_REQUIREMENTS_
1. Using the comment thread below, decide whether each statement agrees with it, and answer yes or no with the deciding words quoted: (a) Sam compares people who quote damning Bible verses to salesmen; (b) Emilio Gomez says he found the doctrine of the Trinity in the Bible; (c) Taco Verhoef says his kid must do something before he will talk to him.
2. Answer these questions from the comment thread below:
(a) Which Bible verse does GaryFPatton quote?
(b) Which two historical figures does gary name?
(c) Besides Jesus, whose writings does Steve say the unconditional-love message contradicts?

_SOURCE_
Michael Howarth says
Dude you mean so much to me.
Sam says
I think God likes you and me and the addicts, dealers, prostitutes, murderers and you-name-its. We’re the ones who have trouble liking so many of these people. We often include ourselves. If we really don’t think God likes them, why would we think he likes us? Isn’t that what so much religious posturing amounts to: trying to convince ourselves God ought to like us because we’re somehow better than those other folks?
Those we know on the you-name-its list do not believe that the people who subscribe to the “love the sinner, hate their sin” doctrine really like or love them. “Love” gets defined as quoting Bible verses to the “sinner”, verses that usually tell the “sinner” they’re damned and hell-bound or something similar. Somehow “love” rarely includes getting to know the person, spending time with them, hearing their story, or inviting them into one’s life. Many times it does not even include remembering their name. That reminds us of a used car, life insurance or real estate salesman. We are their best friend until they make the sale or lose it. Then they immediately forget us.
God does not forget us.
GaryFPatton says
Leo & Taco;
Have you ever asked Holy Spirit what you need to do to hear more clearly from Him?
“The Spirit Himself testifies with our spirit that we are God’s children!” ~ Romans 8:16 is true for every true Follower of Jesus.
Blessings in Jesus!
Taco Verhoef says
My kid does not need to do anything for me to want to talk to him and teach him the way he should go.
Would God as portrayed by Jesus not be the same kind of father or even better then me?
gary says
Imagine talking to someone who attempts to justify the horrific crimes against humanity committed by Adolf Hitler or Joseph Stalin. What would you think of such a person? Even if they condemned such behavior today, their justification of brutal crimes committed in the past would not be excusable. You would look upon such a person with disgust and contempt and consider them incredibly immoral.
So let’s take a look at Christianity. Practically every version of Trinitarian Christianity, from fundamentalist to liberal, sees Jesus as the God of the Old Testament. To deny that Jesus is the God of the Old Testament is to deny the Trinity. If Jesus is the God of the Old Testament he is guilty of some of the most barbaric, horrific acts of infanticide and genocide known to man. Yet Christians of all stripes pray and worship this mass murderer of men, women, and little children.
Any Christian who refuses to condemn and denounce the God of the Old Testament is immoral.
Emilio Gomez says
Not sure where people get this doctrine of the Trinity from. I cant find it anywhere in the bible.
Steve says
The ‘God Loves you unconditionally’ gospel. Like over 2000 years no one has understood it right and now suddenly it’s just that God Loves you’.. fine, but He also said ‘If the world hates you, remember, it hated me first”…why did they crucify Him? Because the world hates God. His Loving ‘us’ ‘just the way you are ‘ also contradicts what Jesus himself said, what James, and Paul wrote.

_DATA LISTING_
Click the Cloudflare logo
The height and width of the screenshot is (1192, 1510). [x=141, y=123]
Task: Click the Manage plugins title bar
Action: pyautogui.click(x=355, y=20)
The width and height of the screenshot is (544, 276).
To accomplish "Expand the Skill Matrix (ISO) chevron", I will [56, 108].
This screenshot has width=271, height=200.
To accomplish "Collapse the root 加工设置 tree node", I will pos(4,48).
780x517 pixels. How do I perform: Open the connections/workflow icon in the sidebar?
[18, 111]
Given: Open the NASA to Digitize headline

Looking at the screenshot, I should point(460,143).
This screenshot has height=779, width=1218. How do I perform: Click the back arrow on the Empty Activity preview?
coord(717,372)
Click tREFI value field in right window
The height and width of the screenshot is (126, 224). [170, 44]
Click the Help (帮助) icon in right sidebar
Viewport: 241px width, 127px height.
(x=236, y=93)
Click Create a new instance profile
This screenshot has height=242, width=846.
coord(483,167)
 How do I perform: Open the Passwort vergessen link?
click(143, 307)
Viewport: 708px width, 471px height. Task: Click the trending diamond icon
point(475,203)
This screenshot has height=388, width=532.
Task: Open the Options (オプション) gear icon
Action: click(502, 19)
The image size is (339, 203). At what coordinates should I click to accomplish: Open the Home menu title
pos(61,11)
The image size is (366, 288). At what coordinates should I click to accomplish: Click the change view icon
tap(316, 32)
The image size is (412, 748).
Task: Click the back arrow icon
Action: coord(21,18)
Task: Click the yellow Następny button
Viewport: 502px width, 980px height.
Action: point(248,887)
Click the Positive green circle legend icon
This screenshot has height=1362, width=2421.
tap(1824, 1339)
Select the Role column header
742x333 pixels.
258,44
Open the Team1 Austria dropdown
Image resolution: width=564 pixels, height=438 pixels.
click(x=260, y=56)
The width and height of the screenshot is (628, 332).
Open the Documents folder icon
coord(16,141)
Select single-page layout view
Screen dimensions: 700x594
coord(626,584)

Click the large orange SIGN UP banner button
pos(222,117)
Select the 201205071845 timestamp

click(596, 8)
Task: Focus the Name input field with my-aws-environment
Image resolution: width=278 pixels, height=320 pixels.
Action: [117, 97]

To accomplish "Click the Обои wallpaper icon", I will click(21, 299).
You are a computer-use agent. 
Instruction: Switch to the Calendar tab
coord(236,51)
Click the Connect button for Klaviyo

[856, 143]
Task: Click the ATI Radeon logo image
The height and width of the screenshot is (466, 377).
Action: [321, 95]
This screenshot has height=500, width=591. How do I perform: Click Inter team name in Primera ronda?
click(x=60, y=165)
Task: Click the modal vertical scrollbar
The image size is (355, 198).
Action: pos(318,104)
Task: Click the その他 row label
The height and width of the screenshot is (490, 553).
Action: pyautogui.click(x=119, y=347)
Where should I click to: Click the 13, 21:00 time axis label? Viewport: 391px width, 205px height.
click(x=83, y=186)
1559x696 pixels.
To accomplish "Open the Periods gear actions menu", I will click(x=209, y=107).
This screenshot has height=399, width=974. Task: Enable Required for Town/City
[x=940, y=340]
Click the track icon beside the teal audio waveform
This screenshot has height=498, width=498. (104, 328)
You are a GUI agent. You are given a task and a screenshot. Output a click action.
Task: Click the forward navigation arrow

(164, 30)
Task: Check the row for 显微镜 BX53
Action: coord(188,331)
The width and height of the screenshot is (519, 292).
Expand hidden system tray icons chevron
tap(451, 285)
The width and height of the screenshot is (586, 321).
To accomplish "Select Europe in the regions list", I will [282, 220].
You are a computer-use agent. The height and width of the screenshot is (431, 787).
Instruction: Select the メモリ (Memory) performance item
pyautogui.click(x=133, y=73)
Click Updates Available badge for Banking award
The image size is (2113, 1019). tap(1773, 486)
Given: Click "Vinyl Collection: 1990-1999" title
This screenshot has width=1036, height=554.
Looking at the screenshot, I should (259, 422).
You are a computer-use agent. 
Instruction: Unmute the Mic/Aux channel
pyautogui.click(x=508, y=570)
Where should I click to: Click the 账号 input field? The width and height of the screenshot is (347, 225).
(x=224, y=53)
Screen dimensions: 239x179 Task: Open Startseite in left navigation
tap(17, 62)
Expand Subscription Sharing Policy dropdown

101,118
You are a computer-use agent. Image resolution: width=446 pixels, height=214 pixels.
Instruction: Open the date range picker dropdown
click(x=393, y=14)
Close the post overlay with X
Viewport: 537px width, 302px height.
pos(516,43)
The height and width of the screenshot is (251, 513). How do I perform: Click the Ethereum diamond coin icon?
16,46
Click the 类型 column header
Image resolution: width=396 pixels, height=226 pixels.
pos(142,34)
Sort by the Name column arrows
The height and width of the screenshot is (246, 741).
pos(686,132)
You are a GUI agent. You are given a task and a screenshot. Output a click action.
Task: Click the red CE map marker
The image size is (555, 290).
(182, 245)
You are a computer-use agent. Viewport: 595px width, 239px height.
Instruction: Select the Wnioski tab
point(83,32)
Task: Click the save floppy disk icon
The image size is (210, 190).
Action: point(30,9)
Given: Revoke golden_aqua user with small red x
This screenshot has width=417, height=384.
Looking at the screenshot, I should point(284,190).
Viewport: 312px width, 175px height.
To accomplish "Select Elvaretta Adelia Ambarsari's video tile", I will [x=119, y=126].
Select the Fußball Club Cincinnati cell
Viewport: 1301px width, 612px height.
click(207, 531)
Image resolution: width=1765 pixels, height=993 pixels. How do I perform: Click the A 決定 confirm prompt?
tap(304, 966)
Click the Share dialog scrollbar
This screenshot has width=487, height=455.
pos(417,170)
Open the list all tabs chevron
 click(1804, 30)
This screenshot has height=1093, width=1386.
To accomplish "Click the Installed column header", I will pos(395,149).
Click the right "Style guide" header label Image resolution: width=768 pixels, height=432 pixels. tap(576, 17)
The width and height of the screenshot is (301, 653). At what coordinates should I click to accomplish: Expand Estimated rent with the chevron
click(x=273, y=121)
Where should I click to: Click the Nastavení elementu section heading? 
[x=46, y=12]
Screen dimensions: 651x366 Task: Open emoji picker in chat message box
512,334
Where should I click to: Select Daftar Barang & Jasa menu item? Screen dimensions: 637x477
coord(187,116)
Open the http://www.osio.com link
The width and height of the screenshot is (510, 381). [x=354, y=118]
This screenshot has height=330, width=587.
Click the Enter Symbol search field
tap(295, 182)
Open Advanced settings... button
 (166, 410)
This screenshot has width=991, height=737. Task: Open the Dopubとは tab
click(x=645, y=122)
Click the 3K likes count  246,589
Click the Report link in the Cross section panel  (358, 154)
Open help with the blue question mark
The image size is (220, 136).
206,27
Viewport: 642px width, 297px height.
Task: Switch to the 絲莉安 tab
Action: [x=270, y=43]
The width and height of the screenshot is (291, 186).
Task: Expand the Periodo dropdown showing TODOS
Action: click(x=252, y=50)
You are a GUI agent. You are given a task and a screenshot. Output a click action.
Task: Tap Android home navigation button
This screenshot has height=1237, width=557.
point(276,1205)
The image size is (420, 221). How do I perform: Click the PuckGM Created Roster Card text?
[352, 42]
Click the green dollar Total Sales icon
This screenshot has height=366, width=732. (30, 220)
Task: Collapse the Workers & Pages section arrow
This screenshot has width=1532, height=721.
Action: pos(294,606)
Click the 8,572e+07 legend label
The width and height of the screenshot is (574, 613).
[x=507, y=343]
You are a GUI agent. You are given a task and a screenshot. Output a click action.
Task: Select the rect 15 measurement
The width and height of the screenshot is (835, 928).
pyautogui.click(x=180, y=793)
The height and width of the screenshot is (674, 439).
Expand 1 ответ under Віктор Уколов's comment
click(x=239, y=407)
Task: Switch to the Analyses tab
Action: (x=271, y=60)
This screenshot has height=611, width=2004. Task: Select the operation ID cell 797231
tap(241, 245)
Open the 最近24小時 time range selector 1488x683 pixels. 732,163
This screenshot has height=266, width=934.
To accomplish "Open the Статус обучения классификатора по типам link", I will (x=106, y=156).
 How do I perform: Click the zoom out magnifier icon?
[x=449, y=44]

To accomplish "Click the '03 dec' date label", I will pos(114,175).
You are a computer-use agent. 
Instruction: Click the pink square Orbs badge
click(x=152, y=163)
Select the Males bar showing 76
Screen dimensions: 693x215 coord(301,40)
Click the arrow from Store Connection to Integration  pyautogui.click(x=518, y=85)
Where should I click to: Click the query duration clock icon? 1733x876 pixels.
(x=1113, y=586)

_EXPECTED OUTPUTS_
1.
(a) Yes: "That reminds us of a used car, life insurance or real estate salesman."
(b) No: "I cant find it anywhere in the bible."
(c) No: "My kid does not need to do anything for me to want to talk to him"

2.
(a) Romans 8:16
(b) Adolf Hitler and Joseph Stalin
(c) James and Paul